Brief
Let the answer be the lines from the one with "Детский хирург (33) (79, 544)" to the end of the entries, copied exactly with both boundary lines kept.
Available records: Begin
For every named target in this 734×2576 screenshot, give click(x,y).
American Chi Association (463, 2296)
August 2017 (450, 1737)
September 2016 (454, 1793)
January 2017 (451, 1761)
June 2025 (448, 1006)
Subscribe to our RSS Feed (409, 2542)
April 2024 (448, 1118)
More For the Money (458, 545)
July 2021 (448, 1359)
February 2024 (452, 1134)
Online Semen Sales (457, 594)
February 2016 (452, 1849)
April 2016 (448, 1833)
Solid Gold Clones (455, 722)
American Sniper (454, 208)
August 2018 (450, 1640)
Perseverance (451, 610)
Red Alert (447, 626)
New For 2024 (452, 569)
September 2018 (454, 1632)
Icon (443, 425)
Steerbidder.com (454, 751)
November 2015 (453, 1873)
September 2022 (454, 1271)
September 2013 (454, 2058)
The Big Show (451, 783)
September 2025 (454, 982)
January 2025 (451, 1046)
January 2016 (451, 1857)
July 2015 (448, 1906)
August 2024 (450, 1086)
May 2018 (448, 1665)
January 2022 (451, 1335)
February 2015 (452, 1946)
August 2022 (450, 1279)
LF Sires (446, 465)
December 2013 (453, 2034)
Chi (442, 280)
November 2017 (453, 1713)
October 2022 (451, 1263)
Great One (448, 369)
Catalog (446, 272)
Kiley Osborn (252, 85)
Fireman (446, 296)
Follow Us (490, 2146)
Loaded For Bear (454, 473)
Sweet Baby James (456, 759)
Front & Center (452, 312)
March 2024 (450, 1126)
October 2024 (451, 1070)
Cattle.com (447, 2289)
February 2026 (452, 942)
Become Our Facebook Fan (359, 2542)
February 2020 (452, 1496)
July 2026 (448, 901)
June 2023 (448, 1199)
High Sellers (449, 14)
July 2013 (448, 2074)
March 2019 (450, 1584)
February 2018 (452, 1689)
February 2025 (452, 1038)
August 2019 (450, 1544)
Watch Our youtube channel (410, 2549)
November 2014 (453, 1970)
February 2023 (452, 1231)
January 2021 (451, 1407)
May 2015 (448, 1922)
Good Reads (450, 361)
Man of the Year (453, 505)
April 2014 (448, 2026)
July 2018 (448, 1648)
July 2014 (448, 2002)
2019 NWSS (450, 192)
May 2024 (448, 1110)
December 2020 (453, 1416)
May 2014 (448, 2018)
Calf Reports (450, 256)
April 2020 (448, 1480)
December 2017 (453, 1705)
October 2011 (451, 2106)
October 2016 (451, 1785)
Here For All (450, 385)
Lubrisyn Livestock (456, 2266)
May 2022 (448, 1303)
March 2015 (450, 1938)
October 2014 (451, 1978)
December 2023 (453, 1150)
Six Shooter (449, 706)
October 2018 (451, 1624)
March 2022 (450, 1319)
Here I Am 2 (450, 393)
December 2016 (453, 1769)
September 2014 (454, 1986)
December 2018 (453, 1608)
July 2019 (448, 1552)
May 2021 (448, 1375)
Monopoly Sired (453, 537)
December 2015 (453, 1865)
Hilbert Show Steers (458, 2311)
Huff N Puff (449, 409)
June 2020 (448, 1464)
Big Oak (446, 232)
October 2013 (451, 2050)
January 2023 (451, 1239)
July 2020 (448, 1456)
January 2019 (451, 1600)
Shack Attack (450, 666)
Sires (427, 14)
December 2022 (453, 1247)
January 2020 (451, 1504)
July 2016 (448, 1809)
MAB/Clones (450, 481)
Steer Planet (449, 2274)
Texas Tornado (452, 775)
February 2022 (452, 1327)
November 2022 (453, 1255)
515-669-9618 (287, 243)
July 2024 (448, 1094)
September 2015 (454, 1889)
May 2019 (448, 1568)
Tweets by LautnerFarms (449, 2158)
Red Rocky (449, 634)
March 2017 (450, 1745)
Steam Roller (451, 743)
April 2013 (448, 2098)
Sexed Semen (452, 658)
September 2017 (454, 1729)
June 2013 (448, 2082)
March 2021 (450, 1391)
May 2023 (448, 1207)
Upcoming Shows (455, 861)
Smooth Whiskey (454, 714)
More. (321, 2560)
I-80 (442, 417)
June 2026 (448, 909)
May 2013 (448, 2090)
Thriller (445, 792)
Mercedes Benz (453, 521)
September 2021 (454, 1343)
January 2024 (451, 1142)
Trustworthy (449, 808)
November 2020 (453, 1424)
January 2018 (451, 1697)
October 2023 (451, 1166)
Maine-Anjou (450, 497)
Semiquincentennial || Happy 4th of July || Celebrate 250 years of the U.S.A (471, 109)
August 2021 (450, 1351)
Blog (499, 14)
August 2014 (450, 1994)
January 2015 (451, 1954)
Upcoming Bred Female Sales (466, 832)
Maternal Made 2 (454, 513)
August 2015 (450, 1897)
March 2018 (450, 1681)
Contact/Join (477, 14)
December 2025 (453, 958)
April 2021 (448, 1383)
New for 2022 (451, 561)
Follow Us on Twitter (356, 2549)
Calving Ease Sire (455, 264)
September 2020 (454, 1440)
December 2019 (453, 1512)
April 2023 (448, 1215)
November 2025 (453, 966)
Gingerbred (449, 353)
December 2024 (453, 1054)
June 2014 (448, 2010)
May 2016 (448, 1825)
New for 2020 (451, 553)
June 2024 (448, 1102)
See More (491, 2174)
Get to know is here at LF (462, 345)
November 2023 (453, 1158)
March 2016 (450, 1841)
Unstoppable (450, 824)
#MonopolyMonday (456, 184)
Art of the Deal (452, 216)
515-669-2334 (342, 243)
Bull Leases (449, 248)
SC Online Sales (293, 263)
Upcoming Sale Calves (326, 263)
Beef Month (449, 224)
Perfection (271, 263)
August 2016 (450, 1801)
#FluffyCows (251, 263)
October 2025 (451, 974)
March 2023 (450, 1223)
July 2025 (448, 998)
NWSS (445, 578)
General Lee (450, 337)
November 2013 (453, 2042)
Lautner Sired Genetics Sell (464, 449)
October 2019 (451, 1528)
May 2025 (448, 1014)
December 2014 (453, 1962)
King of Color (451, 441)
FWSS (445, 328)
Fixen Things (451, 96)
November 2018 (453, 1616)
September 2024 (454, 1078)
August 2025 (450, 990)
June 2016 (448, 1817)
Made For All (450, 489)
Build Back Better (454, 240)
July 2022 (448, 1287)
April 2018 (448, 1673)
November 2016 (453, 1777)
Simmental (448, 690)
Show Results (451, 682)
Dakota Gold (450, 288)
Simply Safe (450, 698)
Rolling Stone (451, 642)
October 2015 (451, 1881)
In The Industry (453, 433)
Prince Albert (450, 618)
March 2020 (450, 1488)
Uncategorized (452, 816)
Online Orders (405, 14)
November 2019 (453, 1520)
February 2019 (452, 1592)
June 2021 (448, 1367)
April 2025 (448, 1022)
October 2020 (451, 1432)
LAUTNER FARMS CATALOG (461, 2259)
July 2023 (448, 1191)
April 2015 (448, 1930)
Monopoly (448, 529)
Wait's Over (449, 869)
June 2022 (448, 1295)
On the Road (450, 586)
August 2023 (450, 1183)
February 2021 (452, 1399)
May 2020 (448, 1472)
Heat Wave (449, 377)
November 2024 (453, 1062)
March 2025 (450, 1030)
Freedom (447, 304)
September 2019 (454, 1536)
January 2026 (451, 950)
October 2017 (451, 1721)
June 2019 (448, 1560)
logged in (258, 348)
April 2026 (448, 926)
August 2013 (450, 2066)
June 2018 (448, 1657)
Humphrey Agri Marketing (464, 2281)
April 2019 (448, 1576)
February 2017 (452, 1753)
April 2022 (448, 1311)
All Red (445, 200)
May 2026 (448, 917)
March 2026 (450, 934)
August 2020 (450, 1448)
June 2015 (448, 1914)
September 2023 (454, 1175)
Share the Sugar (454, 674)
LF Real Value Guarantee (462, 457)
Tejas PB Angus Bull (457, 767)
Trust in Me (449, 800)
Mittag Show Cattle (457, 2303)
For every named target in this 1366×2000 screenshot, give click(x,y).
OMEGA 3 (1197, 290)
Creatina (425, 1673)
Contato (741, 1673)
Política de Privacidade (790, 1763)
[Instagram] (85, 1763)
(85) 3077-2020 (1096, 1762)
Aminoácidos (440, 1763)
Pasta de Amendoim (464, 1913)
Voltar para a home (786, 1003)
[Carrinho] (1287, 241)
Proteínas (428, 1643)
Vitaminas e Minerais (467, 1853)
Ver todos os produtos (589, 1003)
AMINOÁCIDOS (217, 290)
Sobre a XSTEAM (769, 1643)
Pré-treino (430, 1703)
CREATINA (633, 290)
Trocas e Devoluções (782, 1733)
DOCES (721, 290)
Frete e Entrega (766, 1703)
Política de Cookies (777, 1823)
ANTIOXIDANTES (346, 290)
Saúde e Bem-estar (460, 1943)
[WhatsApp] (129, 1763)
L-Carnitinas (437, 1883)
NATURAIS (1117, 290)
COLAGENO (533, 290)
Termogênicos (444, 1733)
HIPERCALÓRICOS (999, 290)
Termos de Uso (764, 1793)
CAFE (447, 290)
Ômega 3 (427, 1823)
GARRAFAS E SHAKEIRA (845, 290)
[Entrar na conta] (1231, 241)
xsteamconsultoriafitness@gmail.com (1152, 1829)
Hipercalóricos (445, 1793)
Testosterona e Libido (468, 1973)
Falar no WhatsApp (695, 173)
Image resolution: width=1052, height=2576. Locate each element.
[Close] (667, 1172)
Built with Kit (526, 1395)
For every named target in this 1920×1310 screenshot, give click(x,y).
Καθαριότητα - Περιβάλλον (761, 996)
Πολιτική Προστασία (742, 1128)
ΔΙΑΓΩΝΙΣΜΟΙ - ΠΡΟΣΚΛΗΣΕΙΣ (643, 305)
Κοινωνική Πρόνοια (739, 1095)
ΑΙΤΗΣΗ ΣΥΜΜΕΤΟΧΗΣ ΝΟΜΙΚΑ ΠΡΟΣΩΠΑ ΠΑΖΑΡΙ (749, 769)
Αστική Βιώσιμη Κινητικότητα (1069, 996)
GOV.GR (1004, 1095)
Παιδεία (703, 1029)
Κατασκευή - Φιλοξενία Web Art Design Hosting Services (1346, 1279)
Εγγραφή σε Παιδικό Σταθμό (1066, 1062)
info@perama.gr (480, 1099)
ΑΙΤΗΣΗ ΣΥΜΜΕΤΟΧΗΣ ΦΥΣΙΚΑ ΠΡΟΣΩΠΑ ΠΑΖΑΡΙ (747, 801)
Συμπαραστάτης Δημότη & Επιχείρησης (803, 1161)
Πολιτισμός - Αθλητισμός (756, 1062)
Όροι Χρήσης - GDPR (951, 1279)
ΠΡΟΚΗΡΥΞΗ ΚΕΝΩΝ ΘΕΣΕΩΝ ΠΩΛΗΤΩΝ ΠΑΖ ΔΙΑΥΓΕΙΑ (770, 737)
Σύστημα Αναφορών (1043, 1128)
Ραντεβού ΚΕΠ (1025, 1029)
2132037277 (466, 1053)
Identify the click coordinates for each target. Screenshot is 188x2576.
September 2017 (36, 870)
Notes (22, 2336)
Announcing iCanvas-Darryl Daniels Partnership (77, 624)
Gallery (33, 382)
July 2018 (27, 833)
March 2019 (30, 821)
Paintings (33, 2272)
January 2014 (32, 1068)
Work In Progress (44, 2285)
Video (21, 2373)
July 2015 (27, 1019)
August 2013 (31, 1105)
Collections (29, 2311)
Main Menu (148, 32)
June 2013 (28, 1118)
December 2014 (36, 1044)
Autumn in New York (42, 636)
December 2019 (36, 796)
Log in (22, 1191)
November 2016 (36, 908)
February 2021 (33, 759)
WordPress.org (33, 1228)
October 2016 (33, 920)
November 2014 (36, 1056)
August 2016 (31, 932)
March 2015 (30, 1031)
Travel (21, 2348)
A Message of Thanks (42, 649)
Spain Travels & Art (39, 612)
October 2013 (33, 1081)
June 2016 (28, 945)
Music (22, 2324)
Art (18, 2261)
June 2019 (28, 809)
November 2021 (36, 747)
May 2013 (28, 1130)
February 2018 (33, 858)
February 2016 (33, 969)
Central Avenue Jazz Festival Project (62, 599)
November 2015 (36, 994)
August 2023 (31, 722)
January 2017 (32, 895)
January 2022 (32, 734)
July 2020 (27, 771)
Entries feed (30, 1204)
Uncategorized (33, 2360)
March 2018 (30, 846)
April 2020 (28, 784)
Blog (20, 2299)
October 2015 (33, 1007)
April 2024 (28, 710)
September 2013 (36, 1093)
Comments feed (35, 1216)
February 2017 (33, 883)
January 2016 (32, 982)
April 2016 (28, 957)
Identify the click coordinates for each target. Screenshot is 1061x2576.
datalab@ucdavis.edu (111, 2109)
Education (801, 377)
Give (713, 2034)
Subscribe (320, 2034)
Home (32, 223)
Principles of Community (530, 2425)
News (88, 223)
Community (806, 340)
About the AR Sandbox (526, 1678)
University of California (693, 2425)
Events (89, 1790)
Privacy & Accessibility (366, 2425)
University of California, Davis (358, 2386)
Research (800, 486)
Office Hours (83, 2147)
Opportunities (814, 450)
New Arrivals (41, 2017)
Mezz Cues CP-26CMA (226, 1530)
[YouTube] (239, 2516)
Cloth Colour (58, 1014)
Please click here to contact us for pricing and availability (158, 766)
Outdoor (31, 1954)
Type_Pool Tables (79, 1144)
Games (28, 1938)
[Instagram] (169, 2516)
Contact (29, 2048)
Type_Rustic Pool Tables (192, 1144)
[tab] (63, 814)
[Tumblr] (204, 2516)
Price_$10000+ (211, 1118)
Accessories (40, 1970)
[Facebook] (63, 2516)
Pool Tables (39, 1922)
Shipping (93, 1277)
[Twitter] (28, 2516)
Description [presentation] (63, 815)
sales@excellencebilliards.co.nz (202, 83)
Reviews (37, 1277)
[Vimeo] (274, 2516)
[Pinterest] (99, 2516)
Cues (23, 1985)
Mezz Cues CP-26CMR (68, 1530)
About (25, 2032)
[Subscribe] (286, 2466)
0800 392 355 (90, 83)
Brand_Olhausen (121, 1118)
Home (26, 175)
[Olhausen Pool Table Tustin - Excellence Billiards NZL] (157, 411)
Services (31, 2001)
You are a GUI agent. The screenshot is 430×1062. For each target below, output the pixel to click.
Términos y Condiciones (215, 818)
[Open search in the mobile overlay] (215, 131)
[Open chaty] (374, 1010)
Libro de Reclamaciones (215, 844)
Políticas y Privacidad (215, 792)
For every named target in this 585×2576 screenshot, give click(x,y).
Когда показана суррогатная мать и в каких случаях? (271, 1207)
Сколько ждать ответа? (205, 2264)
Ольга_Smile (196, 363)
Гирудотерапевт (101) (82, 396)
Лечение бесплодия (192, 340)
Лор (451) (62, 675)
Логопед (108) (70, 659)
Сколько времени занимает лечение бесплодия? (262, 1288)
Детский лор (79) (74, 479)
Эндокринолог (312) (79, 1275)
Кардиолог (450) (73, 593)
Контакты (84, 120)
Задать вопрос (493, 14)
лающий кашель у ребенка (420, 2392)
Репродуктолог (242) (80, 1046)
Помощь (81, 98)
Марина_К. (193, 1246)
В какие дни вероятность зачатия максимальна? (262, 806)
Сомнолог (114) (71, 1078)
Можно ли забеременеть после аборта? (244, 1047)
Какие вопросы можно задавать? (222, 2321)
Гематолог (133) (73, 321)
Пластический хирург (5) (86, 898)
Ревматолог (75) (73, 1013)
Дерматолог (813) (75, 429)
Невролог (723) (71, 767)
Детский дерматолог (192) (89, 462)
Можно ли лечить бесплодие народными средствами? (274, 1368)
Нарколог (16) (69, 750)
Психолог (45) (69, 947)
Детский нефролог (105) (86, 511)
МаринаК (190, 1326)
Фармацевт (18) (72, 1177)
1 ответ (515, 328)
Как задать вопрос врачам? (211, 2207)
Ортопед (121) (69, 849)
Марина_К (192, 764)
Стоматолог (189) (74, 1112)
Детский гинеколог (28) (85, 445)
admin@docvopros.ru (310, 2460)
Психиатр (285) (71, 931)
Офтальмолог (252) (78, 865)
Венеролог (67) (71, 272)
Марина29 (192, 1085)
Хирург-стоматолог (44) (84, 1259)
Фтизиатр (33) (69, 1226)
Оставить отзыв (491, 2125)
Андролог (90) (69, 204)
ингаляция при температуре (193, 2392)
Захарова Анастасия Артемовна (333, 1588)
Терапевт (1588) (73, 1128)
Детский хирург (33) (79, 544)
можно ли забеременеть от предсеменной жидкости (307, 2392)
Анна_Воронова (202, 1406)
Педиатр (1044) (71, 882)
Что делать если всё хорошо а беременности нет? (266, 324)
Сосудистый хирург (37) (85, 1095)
Available records: End
Expected output
Детский хирург (33) (79, 544)
можно ли забеременеть от предсеменной жидкости (307, 2392)
Анна_Воронова (202, 1406)
Педиатр (1044) (71, 882)
Что делать если всё хорошо а беременности нет? (266, 324)
Сосудистый хирург (37) (85, 1095)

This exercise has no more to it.